A fourth plant of India-based generic pharmaceuticals giant Ranbaxy came under fire from U.S. regulators this week after its operations in Toansa, Punjab, were cited in a ‘Form 483’ issued by the Food and Drug Administration, listing possible violations of the U.S. Food Drug and Cosmetic Act (FDCA).
The Form 483 issued this week came after an inspection of the Toansa plant, which, going by the FDA procedures implied the discovery of “conditions that… may constitute violations of the FDCA… [including a] drug [being] adulterated or is being prepared, packed, or held under conditions whereby it may become adulterated or rendered injurious to health”.
In a statement Ranbaxy said, “The Company is assessing the observations, and will respond to the U.S. FDA in accordance with the agency’s procedure to resolve the concerns at the earliest.”
In June 2013, Ranbaxy coughed up $500 million in fines and pleaded guilty to seven felonies, criminal charges including manufacturing fraud allegations that the company made material false statements in field reports, effectively fudging its data to get approvals for generic drugs in the lucrative U.S. market.
With the Toansa plant that came under fire this week said to contribute “60 to 70 per cent of the company’s active pharmaceutical ingredients” sold in bulk to manufacturers, the latest development comes in the wake of three other Ranbaxy facilities, at Paonta Sahib, Himachal Pradesh, Dewas, Madhya Pradesh, and Mohali, Punjab facing import alerts or restrictions from the FDA.
Ranbaxy shares dropped by as much as 9.6 per cent a low of Rs. 420 on Monday after news of the latest FDA advisory broke. The previous import alert issued against the company came in September when the FDA apparently found tablets with embedded with a black fibre that could have been a hair from an employee’s arm or tape fragments.
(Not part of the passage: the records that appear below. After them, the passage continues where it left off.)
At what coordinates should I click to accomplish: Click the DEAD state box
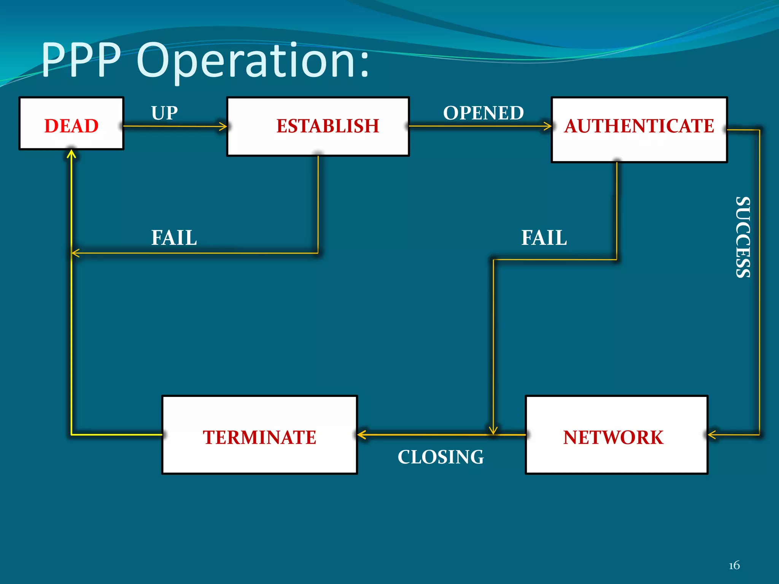[x=71, y=124]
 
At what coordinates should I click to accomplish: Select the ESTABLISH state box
[x=318, y=127]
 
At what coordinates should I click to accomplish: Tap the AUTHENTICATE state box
[x=639, y=130]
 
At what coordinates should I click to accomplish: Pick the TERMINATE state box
[x=259, y=435]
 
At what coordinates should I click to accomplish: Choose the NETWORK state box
[x=616, y=435]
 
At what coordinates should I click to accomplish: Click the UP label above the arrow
[x=164, y=113]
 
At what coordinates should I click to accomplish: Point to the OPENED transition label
[x=483, y=113]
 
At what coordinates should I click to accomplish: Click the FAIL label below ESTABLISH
[x=174, y=238]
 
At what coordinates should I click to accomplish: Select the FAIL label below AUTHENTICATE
[x=544, y=238]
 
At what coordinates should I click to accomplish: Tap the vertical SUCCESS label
[x=743, y=237]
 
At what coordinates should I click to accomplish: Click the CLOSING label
[x=440, y=457]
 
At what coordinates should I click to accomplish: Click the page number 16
[x=734, y=565]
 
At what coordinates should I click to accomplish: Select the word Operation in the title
[x=253, y=61]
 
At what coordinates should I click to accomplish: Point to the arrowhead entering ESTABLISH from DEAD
[x=223, y=126]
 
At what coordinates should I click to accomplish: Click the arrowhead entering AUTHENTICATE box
[x=548, y=126]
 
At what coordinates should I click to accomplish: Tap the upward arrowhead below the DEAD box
[x=72, y=154]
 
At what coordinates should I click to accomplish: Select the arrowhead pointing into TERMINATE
[x=362, y=435]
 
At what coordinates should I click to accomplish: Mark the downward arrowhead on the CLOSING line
[x=493, y=430]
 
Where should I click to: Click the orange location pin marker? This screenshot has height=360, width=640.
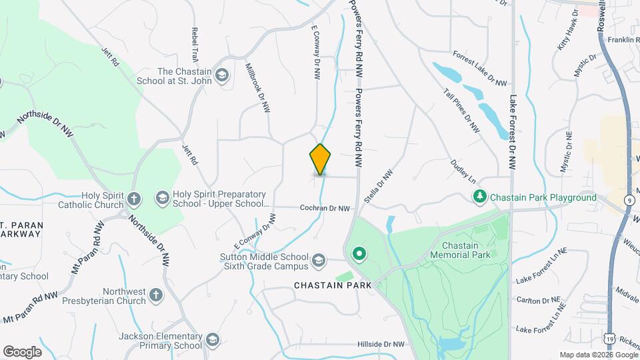(x=320, y=159)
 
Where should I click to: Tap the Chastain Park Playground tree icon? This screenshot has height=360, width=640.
(x=479, y=197)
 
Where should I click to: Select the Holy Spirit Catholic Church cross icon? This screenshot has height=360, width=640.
(x=134, y=199)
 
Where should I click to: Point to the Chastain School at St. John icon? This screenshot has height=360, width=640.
(x=222, y=76)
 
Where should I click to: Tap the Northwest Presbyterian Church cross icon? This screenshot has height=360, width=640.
(x=155, y=295)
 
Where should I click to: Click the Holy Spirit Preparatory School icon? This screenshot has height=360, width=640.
(x=162, y=198)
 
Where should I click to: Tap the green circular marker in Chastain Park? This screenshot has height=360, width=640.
(x=360, y=254)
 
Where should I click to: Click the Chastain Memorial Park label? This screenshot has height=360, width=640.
(x=460, y=250)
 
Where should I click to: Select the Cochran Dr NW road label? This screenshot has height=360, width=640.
(x=325, y=209)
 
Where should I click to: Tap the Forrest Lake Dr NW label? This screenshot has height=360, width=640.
(x=479, y=69)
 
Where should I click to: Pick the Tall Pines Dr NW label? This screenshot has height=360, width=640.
(x=461, y=111)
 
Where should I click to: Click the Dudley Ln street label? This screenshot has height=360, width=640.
(x=463, y=171)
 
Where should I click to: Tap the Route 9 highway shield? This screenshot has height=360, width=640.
(x=630, y=199)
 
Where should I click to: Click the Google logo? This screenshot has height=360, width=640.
(x=22, y=351)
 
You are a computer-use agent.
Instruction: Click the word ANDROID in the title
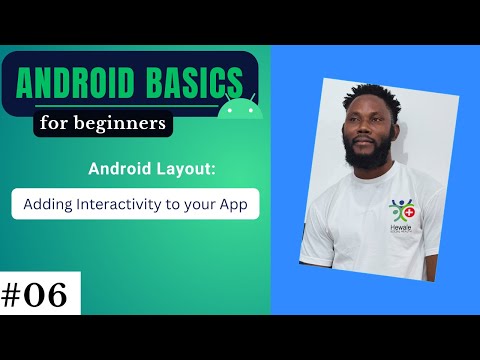[76, 79]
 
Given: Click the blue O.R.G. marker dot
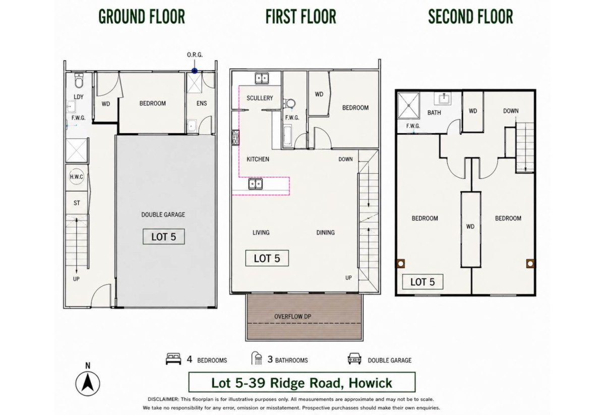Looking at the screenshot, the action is click(x=195, y=71).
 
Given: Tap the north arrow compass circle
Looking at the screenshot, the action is click(x=88, y=383).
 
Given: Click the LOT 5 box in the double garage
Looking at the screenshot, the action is click(x=164, y=237).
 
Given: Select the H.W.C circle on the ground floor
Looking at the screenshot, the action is click(x=76, y=177).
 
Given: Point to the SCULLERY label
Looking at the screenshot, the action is click(x=260, y=98).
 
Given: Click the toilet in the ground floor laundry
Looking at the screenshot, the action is click(x=79, y=81).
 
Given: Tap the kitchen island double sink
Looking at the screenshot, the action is click(x=255, y=184).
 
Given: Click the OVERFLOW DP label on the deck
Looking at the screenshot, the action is click(x=293, y=316).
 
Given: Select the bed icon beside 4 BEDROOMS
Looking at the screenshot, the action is click(x=173, y=359).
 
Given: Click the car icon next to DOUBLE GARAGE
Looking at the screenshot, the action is click(x=354, y=359).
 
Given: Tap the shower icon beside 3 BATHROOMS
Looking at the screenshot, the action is click(x=257, y=358).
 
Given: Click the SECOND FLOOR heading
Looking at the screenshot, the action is click(x=470, y=17).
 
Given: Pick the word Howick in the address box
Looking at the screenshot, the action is click(x=370, y=383).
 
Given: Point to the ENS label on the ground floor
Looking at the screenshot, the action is click(x=202, y=103).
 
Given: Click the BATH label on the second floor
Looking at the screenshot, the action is click(x=434, y=113).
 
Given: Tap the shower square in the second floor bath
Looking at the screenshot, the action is click(x=409, y=105).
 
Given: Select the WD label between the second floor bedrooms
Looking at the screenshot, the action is click(x=470, y=227).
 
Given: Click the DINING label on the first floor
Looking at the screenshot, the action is click(x=326, y=232).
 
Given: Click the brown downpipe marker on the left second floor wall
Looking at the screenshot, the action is click(x=400, y=263).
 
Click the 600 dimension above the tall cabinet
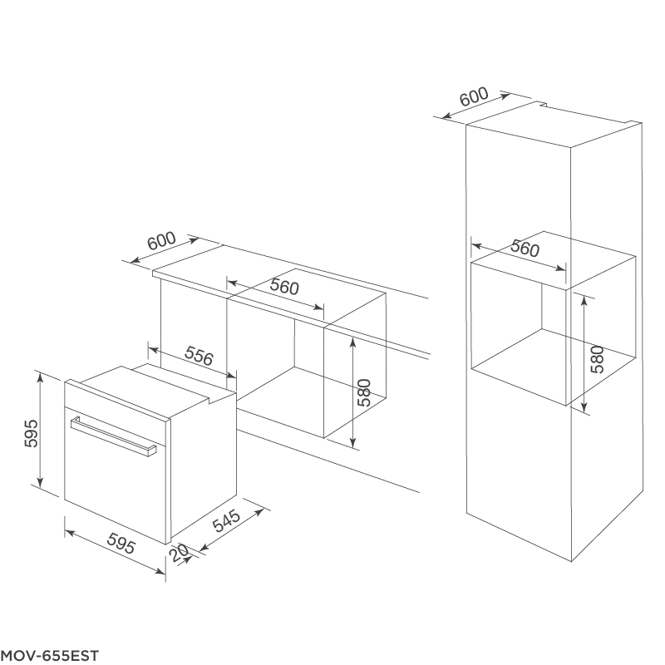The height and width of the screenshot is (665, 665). pos(474,96)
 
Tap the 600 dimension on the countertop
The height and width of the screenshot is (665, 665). pos(161,241)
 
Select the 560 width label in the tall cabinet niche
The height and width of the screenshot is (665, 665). pos(525,248)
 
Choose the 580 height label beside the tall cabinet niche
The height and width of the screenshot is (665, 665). pos(598,357)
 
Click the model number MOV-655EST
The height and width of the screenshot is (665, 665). pos(50,655)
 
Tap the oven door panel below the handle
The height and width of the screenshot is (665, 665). pos(116,486)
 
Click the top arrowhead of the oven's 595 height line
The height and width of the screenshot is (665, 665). pos(40,376)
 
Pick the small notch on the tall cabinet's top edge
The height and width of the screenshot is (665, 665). pos(540,105)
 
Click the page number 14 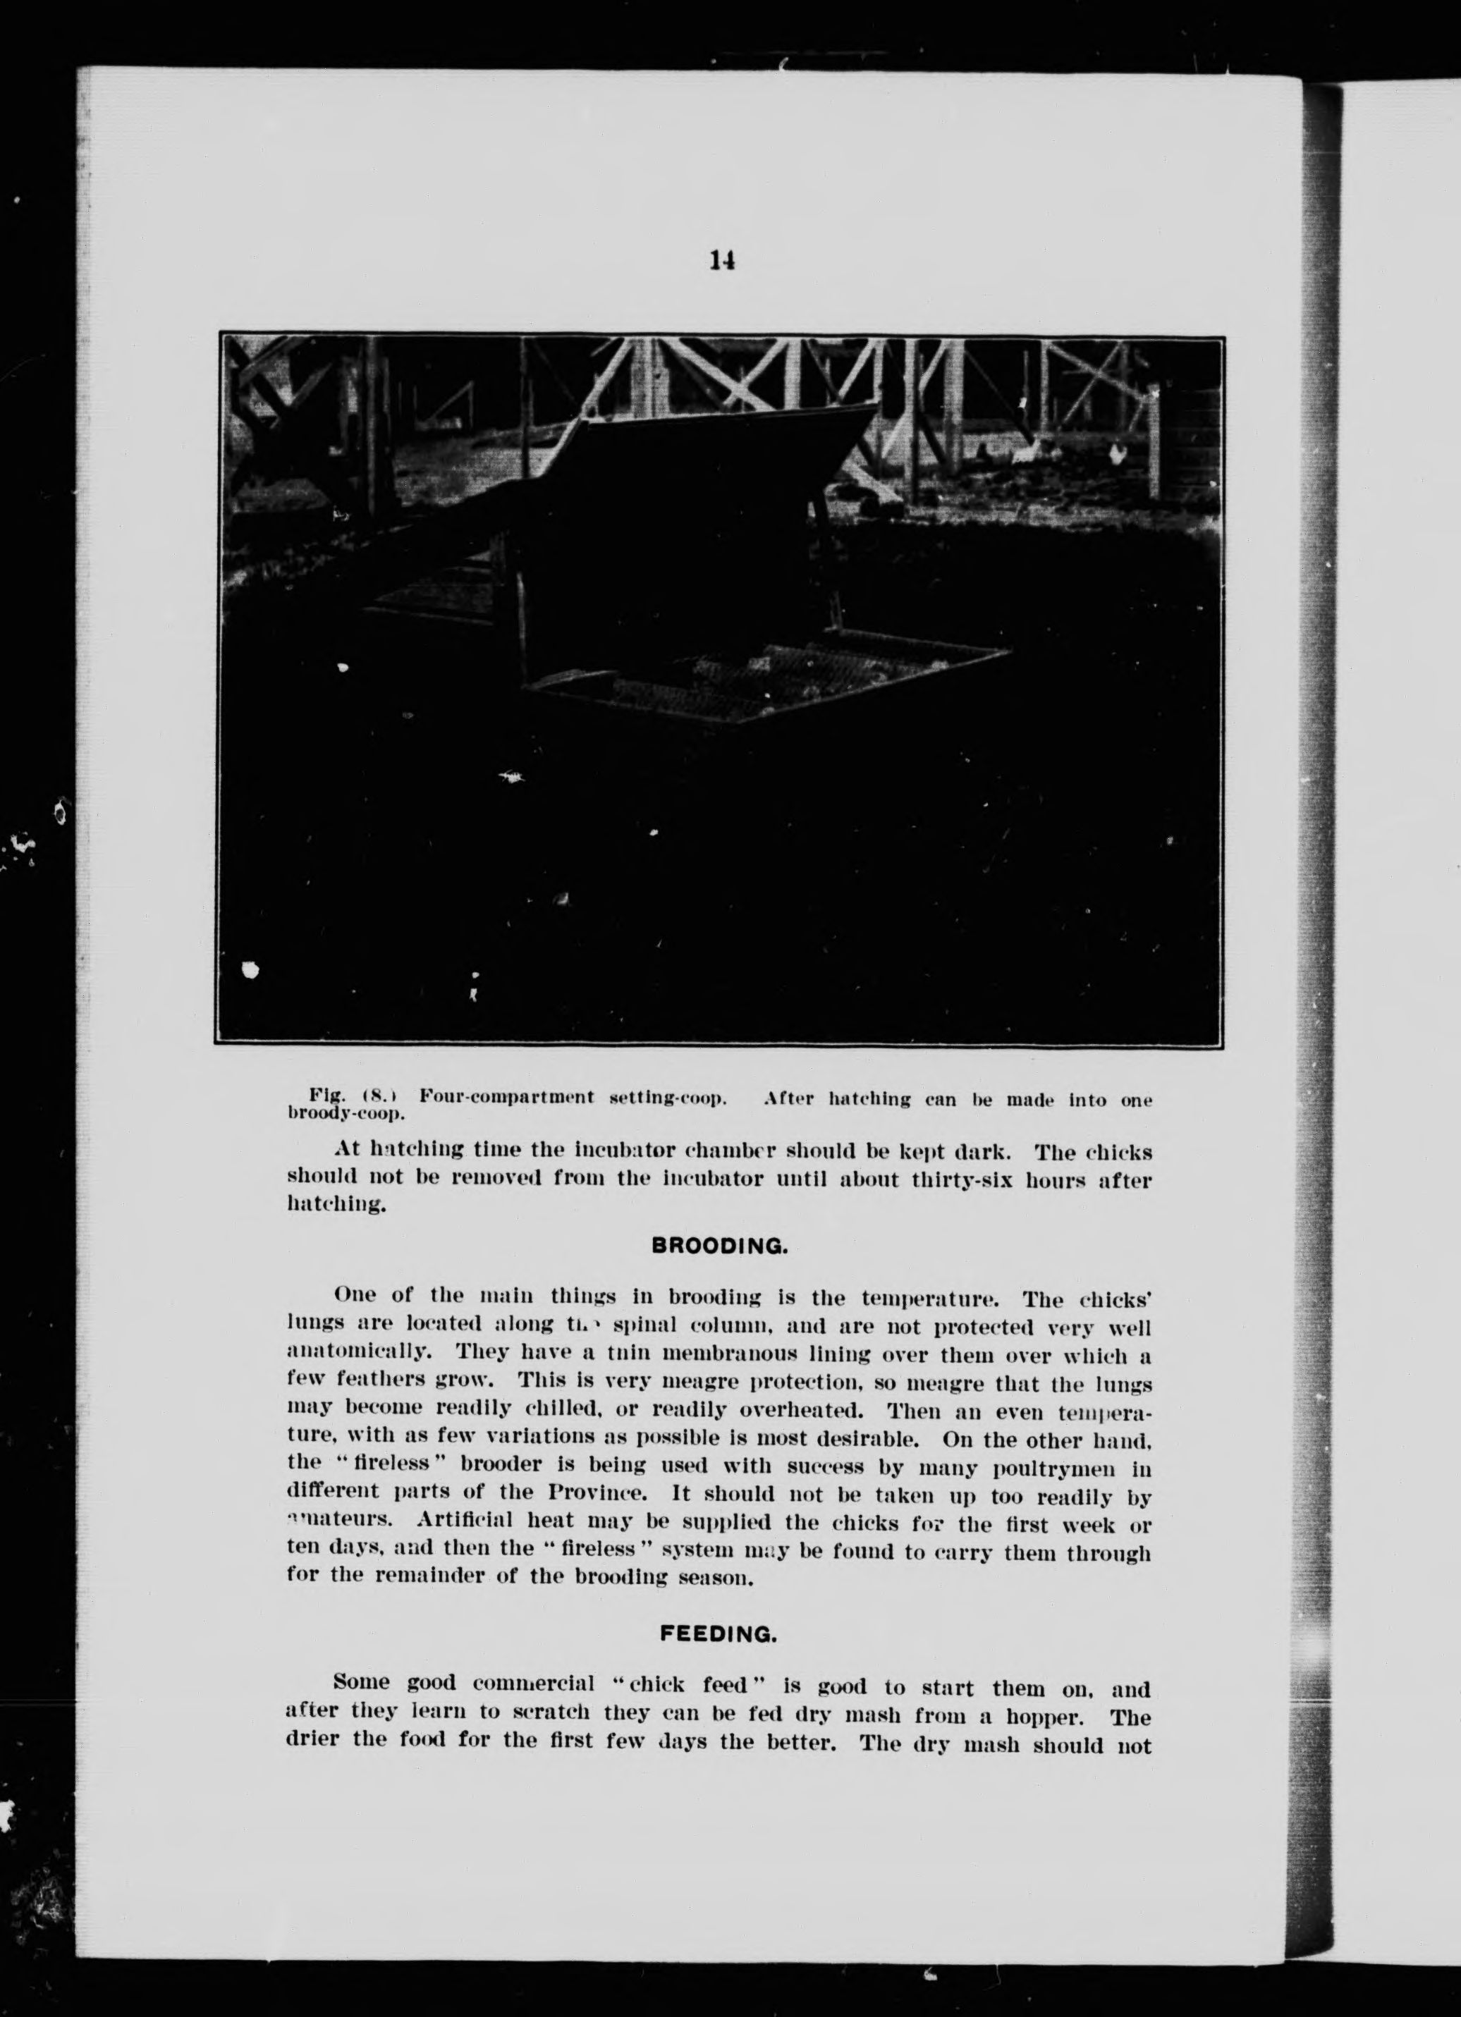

In June the U.S. Department of Justice announced a plea settlement with Ranbaxy after pressing charges in one of its largest-ever criminal cases against a generic pharmaceuticals manufacturer.
That case, drawing on an eight-year investigation of data across the firm’s global operations, was based on evidence supplied by whistleblower and former Ranbaxy Director Dinesh Thakur, who left the firm in 2005 after discovering what were described as multiple “false, fictitious, and fraudulent statements [made] to the FDA”.